Model selection employed a 4‑fold cross‑validation over the training sets to choose learning rate, regularization, and epoch count. For data‑efficiency experiments, the authors sampled N ∈ {1, 4, 8} pairs from the 12 available training pairs, repeated the process 12 times per N, and reported mean performance. Convergence was examined by training each variant for 100 epochs and evaluating checkpoints every 5 epochs on both the stroke test sets and a held‑out healthy subject from the ROAM‑EMG dataset.

Two metrics capture performance: (i) raw accuracy (frame‑wise label match) and (ii) transition accuracy (the ReactEMG‑specific measure that rewards correct detection of intent transitions within a short reaction window and penalizes flicker during sustained intent). Transition accuracy is particularly relevant for real‑time control because it reflects delayed switching and brief misclassifications that can destabilize a robotic orthosis.

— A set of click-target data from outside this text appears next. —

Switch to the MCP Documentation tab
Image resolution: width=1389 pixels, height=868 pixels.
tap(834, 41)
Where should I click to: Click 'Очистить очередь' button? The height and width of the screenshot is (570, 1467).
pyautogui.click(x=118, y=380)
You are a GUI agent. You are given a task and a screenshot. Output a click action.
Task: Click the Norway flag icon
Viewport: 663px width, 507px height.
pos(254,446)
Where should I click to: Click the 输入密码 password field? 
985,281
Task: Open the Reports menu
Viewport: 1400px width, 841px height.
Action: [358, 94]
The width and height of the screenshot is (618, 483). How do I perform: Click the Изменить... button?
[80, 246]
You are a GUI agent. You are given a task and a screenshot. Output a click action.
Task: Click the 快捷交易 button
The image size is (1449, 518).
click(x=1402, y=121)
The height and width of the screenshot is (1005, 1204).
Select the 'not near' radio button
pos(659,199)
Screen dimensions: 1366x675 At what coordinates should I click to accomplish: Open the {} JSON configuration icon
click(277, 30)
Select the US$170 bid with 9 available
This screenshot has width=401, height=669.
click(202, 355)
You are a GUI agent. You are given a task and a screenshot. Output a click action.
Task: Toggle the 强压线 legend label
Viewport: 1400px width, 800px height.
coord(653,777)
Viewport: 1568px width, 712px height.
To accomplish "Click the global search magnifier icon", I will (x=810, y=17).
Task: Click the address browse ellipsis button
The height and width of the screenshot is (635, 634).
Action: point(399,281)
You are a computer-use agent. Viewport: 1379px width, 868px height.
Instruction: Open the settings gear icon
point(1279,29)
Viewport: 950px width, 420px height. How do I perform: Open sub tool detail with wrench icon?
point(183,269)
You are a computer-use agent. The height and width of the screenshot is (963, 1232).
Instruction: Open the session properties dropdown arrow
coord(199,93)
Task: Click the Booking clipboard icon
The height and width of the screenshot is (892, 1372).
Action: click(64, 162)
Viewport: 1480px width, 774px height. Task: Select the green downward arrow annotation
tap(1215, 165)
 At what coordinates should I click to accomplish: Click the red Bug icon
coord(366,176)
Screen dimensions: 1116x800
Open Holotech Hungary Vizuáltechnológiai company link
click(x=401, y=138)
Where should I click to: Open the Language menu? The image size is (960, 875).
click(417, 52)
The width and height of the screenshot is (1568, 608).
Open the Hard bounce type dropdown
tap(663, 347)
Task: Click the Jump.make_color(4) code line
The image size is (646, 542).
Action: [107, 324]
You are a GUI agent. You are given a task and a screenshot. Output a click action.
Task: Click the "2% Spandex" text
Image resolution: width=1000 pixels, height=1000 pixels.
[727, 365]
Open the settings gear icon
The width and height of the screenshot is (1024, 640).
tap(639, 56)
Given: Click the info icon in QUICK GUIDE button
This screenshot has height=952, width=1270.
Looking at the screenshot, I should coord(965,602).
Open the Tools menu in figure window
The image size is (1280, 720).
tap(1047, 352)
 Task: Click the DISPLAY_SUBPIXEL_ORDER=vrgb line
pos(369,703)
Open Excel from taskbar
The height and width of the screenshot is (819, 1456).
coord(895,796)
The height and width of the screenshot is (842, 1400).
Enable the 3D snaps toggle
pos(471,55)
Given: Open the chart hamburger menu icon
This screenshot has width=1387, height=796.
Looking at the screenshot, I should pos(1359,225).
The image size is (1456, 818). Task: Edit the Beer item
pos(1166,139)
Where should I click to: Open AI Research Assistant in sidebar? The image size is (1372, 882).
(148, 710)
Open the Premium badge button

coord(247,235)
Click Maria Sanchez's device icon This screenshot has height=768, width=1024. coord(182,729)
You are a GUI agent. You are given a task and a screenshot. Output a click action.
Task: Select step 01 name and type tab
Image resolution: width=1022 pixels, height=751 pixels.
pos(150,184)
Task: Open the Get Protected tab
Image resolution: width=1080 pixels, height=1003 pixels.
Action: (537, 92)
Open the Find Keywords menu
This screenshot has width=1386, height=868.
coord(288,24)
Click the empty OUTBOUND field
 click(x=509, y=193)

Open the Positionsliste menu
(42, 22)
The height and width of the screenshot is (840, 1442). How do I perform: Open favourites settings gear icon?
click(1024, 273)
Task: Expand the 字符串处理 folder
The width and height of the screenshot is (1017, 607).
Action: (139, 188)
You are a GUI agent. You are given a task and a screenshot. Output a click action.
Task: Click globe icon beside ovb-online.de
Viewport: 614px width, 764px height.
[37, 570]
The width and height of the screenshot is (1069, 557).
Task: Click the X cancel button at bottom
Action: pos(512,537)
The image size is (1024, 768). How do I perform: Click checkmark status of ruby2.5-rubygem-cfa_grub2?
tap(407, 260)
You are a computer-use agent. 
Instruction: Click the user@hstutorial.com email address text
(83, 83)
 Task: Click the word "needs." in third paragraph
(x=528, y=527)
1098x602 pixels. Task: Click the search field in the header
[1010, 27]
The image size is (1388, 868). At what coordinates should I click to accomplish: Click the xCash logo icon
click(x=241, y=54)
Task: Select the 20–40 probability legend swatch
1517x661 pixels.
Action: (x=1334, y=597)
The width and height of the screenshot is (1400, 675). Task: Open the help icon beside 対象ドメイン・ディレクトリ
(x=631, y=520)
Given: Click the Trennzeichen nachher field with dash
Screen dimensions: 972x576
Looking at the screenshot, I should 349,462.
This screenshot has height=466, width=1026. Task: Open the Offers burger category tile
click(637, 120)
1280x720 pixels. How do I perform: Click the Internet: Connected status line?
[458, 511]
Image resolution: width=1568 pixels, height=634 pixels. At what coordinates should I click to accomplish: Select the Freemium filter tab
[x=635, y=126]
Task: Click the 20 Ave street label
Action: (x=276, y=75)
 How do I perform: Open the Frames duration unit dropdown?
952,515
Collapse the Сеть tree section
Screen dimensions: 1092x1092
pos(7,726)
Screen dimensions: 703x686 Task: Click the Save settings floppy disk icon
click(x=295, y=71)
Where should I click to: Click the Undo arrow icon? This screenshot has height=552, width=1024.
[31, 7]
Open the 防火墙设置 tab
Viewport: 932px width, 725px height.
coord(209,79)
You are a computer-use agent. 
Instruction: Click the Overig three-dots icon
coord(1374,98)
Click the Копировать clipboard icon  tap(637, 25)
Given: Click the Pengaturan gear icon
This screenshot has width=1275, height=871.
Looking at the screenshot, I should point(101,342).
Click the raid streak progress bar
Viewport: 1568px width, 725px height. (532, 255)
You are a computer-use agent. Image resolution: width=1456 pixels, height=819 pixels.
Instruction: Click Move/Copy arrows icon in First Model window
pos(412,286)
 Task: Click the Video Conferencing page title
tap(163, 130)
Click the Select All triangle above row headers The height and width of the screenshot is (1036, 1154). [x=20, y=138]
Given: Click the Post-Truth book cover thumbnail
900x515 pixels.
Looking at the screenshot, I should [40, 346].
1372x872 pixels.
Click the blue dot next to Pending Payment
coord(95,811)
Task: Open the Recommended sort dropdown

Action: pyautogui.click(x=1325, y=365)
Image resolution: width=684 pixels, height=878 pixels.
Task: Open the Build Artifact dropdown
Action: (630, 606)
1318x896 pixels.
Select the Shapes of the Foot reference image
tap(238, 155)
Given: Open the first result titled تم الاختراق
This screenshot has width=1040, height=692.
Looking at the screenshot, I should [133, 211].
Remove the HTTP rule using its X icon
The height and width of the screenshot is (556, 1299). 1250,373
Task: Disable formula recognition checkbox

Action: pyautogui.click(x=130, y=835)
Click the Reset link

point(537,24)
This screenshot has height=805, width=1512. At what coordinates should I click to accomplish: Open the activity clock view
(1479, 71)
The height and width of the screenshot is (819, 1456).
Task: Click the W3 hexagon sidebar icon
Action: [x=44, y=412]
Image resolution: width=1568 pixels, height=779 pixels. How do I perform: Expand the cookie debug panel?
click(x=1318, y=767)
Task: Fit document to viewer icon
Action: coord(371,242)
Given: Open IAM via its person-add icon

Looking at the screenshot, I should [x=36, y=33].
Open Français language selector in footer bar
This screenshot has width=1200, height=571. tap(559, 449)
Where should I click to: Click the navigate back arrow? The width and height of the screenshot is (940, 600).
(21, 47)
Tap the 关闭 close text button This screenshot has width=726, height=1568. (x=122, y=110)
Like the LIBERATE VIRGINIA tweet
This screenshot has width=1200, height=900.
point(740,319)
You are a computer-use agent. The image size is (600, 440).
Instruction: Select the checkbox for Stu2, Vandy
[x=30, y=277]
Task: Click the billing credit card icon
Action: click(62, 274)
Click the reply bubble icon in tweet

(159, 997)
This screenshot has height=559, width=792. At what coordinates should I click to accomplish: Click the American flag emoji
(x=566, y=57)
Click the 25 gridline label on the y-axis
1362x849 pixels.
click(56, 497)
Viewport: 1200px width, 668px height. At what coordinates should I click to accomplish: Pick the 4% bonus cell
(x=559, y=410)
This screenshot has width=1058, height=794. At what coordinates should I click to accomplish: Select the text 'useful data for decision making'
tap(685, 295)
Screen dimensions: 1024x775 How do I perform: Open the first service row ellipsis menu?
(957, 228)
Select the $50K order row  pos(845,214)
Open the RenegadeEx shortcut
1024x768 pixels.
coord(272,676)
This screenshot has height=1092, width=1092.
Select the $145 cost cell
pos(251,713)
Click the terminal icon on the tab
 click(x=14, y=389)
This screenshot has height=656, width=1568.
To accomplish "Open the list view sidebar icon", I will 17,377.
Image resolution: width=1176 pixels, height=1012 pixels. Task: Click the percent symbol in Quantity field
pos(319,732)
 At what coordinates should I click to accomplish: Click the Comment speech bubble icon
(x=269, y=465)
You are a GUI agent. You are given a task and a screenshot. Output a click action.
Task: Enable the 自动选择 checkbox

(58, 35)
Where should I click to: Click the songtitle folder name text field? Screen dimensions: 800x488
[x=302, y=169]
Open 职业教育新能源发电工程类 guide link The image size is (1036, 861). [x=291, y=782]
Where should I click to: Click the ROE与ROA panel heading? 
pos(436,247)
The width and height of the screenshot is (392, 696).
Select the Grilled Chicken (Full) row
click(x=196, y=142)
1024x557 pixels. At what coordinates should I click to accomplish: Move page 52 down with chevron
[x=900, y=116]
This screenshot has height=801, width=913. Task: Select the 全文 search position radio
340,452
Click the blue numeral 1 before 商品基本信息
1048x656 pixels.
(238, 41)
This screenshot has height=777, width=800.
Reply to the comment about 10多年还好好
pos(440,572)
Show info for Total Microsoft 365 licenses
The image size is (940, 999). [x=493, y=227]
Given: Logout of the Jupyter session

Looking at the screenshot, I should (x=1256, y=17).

Results show that healthy‑pretrained adaptation consistently outperforms both zero‑shot transfer and stroke‑only training across all test conditions. Full‑model fine‑tuning achieves the highest average transition accuracy (0.61) and raw accuracy (0.78). Head‑only tuning and LoRA also improve performance, reaching transition accuracies of 0.55 and 0.58, respectively, and raw accuracies of 0.73 and 0.75. Importantly, even with only four training pairs (≈8 trials), the adapted models surpass stroke‑only baselines by 10–15 percentage points, and with a single pair they still gain at least 5 % absolute accuracy. Convergence curves reveal rapid gains within the first 20–30 epochs, after which performance plateaus or slightly declines, indicating that few‑shot adaptation can be achieved quickly without extensive training.

The study demonstrates that a foundation model trained on abundant healthy EMG data captures generic muscle activation structures that remain useful for the altered, noisy signals of stroke patients. By fine‑tuning this representation, the system reduces calibration time dramatically while delivering robust performance under realistic variations in posture, sensor placement, and fatigue‑induced drift.

Future directions include expanding the gesture vocabulary, integrating additional modalities (e.g., inertial sensors), exploring meta‑learning or continual‑learning schemes for lifelong adaptation, and deploying the framework in larger clinical trials. Nonetheless, the current work establishes a practical, data‑efficient pathway for bringing EMG‑driven assist‑as‑needed hand orthoses into real‑world stroke rehabilitation.